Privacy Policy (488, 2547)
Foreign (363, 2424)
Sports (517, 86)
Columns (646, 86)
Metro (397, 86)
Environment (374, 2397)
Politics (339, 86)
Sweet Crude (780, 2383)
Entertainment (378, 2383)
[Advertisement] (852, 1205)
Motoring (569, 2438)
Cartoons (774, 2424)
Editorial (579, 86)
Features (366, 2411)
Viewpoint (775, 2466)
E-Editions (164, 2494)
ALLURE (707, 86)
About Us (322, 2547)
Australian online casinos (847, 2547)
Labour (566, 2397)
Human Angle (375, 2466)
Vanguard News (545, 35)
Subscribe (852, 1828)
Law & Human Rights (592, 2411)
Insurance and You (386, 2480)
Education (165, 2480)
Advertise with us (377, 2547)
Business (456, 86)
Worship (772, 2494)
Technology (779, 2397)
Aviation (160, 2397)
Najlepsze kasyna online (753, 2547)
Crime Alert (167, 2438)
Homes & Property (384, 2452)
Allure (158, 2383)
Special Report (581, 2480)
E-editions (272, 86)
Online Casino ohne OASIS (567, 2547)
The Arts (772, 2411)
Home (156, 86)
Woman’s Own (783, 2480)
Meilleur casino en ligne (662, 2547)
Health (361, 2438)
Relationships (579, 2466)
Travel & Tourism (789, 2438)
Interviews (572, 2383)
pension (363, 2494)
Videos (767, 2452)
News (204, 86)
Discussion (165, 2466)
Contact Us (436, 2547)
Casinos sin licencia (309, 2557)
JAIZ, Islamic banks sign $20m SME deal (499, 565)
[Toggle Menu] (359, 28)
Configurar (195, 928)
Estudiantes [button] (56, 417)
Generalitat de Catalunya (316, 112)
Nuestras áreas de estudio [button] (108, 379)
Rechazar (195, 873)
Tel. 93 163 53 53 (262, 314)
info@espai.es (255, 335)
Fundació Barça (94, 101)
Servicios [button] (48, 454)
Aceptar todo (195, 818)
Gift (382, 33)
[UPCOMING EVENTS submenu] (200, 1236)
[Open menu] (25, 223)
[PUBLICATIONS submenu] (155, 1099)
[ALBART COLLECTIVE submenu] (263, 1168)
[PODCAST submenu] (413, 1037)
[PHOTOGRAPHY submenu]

============================================================

* [What you will do]
Only the last part of the entries above is needed: please copy the line with "Education (165, 2480)" and each line after it exactly.

* [Output for this task]
Education (165, 2480)
Advertise with us (377, 2547)
Business (456, 86)
Worship (772, 2494)
Technology (779, 2397)
Aviation (160, 2397)
Najlepsze kasyna online (753, 2547)
Crime Alert (167, 2438)
Homes & Property (384, 2452)
Allure (158, 2383)
Special Report (581, 2480)
E-editions (272, 86)
Online Casino ohne OASIS (567, 2547)
The Arts (772, 2411)
Home (156, 86)
Woman’s Own (783, 2480)
Meilleur casino en ligne (662, 2547)
Health (361, 2438)
Relationships (579, 2466)
Travel & Tourism (789, 2438)
Interviews (572, 2383)
pension (363, 2494)
Videos (767, 2452)
News (204, 86)
Discussion (165, 2466)
Contact Us (436, 2547)
Casinos sin licencia (309, 2557)
JAIZ, Islamic banks sign $20m SME deal (499, 565)
[Toggle Menu] (359, 28)
Configurar (195, 928)
Estudiantes [button] (56, 417)
Generalitat de Catalunya (316, 112)
Nuestras áreas de estudio [button] (108, 379)
Rechazar (195, 873)
Tel. 93 163 53 53 (262, 314)
info@espai.es (255, 335)
Fundació Barça (94, 101)
Servicios [button] (48, 454)
Aceptar todo (195, 818)
Gift (382, 33)
[UPCOMING EVENTS submenu] (200, 1236)
[Open menu] (25, 223)
[PUBLICATIONS submenu] (155, 1099)
[ALBART COLLECTIVE submenu] (263, 1168)
[PODCAST submenu] (413, 1037)
[PHOTOGRAPHY submenu]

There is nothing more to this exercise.